EXERCISE:
Convert the listing below into a Markdown table with two columns, Row and Line. Number each line in order and leave out any blank lines.

RECORDS FOR THIS EXERCISE:
•••••

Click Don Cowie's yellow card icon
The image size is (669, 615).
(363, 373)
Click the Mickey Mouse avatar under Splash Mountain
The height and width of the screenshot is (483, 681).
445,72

•••••

EXERCISE ANSWER:
| Row | Line |
|---|---|
| 1 | Click Don Cowie's yellow card icon |
| 2 | The image size is (669, 615). |
| 3 | (363, 373) |
| 4 | Click the Mickey Mouse avatar under Splash Mountain |
| 5 | The height and width of the screenshot is (483, 681). |
| 6 | 445,72 |